▸ **Exercise directions**
Copy the following lines word for word, starting at the line that contains "Task: Open the notifications bell icon" and ending after the line that contains "coord(785,428)".

▸ **Provided data**
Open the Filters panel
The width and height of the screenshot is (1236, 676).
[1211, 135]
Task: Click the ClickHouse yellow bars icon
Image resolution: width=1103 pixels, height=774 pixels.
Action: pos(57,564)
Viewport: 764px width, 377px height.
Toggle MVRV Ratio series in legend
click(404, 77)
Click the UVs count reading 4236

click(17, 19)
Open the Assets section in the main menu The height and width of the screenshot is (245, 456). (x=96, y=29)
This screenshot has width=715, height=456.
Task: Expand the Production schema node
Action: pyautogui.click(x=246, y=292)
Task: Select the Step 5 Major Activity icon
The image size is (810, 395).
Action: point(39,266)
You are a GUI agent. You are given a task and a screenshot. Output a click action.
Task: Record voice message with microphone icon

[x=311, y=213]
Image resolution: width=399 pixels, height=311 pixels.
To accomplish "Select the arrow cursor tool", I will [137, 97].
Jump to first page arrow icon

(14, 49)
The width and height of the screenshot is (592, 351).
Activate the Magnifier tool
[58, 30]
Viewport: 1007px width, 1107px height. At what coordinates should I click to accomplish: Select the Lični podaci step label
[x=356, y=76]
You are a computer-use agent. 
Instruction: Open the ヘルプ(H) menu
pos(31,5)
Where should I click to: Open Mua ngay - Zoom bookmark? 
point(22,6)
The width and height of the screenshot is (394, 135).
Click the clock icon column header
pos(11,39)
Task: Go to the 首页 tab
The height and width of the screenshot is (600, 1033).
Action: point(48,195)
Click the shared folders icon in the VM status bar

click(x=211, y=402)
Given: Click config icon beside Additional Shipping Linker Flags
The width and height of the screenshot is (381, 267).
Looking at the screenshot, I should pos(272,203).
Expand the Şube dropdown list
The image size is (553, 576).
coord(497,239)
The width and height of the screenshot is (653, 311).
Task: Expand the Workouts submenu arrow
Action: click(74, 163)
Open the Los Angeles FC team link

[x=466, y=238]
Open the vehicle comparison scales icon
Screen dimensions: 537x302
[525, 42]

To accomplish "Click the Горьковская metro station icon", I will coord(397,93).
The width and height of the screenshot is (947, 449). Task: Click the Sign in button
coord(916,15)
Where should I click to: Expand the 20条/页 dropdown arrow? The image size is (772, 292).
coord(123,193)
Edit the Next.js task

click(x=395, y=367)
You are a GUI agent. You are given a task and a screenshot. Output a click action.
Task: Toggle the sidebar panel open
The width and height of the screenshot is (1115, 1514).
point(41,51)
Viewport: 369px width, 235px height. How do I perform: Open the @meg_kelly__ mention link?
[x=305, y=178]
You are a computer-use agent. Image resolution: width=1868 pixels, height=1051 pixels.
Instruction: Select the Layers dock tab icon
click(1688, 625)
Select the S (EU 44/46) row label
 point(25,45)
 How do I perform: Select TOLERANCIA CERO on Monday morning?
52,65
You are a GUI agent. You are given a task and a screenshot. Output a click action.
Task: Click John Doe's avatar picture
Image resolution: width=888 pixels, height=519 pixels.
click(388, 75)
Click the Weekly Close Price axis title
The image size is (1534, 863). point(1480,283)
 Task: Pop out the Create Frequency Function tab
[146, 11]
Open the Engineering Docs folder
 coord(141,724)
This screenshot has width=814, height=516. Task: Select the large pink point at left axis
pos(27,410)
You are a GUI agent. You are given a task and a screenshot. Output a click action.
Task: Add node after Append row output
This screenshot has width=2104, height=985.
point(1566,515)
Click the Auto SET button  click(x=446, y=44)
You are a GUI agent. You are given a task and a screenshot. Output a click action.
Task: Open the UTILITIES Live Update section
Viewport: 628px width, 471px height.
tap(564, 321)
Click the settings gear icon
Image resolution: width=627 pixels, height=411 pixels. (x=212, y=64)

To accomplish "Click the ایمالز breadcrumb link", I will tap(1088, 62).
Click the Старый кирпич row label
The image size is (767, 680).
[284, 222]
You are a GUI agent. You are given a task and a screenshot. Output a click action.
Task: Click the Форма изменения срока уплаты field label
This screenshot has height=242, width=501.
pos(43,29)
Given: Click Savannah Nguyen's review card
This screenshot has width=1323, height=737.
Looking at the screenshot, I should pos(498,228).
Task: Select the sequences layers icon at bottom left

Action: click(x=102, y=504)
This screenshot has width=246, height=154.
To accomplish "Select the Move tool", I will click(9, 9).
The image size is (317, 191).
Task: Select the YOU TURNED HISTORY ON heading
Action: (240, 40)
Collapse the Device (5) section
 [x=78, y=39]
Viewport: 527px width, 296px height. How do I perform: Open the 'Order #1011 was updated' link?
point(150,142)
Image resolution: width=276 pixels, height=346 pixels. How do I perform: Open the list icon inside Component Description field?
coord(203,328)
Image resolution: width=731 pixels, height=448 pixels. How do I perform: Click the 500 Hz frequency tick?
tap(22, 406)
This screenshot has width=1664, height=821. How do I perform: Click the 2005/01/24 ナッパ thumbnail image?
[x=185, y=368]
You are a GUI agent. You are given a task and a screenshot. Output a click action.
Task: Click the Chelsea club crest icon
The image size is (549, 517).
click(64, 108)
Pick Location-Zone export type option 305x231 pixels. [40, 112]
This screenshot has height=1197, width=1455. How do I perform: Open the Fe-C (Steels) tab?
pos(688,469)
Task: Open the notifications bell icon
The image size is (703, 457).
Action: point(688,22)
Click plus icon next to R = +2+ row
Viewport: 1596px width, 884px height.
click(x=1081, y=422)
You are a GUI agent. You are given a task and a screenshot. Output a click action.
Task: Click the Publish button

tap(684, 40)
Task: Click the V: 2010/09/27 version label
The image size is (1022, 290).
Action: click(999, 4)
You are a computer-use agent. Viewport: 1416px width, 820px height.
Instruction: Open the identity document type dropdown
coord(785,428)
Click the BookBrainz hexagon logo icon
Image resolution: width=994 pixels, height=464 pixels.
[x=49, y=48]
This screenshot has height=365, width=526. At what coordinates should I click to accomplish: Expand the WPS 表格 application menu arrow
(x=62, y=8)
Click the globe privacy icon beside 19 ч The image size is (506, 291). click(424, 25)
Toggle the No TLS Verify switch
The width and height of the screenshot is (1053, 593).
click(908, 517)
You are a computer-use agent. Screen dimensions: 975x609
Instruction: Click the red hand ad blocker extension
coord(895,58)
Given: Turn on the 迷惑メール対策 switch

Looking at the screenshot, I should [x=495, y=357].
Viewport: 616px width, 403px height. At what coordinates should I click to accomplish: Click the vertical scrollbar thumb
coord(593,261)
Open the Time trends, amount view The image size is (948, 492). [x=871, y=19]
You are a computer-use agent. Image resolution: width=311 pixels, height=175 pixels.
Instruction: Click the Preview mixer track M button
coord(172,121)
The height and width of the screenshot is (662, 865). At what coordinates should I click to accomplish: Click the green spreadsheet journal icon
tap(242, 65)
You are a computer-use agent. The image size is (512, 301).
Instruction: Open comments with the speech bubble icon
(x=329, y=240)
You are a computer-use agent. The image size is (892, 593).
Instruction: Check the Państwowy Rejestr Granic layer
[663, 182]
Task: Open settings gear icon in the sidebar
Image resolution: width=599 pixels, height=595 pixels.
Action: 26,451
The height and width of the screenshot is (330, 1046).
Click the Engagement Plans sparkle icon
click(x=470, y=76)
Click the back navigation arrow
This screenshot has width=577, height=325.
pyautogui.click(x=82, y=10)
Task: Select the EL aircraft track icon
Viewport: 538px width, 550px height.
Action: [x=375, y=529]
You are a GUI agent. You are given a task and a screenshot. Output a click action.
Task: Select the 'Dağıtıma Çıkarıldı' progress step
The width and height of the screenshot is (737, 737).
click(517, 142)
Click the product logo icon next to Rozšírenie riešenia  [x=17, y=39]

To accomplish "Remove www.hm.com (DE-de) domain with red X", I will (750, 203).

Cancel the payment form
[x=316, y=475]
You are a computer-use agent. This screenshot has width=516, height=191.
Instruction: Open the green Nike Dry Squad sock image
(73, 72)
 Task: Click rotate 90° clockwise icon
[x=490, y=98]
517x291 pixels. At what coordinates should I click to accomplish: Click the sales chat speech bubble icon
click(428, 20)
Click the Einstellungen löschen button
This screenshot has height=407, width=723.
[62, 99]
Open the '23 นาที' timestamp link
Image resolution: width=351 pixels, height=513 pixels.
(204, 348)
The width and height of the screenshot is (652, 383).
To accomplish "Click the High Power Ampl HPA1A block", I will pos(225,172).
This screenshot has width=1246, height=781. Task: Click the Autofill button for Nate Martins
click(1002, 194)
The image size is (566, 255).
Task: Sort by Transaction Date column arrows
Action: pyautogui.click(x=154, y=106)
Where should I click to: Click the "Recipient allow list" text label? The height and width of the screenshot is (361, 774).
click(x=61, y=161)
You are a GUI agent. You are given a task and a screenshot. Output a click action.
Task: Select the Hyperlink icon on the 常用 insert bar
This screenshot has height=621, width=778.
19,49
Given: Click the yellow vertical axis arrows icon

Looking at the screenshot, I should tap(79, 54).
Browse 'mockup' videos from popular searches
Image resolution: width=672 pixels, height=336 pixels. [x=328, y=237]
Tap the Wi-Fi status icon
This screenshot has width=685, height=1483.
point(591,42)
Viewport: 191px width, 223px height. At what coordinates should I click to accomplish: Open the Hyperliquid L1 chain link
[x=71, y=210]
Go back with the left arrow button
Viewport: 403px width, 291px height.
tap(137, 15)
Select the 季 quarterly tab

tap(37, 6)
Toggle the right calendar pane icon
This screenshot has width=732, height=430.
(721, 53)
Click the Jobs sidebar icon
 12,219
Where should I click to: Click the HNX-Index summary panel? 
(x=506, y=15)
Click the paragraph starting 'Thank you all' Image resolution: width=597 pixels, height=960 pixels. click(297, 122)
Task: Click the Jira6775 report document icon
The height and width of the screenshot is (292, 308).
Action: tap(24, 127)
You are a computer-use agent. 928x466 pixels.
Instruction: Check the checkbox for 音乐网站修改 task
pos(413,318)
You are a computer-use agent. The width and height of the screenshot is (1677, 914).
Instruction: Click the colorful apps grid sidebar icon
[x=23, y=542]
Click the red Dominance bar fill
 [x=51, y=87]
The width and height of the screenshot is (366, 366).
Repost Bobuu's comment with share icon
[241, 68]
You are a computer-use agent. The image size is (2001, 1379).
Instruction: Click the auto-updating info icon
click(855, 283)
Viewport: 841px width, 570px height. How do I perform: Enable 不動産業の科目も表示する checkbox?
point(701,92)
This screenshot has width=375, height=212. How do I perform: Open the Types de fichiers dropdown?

▸ **Task solution**
Task: Open the notifications bell icon
The image size is (703, 457).
Action: point(688,22)
Click plus icon next to R = +2+ row
Viewport: 1596px width, 884px height.
click(x=1081, y=422)
You are a GUI agent. You are given a task and a screenshot. Output a click action.
Task: Click the Publish button

tap(684, 40)
Task: Click the V: 2010/09/27 version label
The image size is (1022, 290).
Action: click(999, 4)
You are a computer-use agent. Viewport: 1416px width, 820px height.
Instruction: Open the identity document type dropdown
coord(785,428)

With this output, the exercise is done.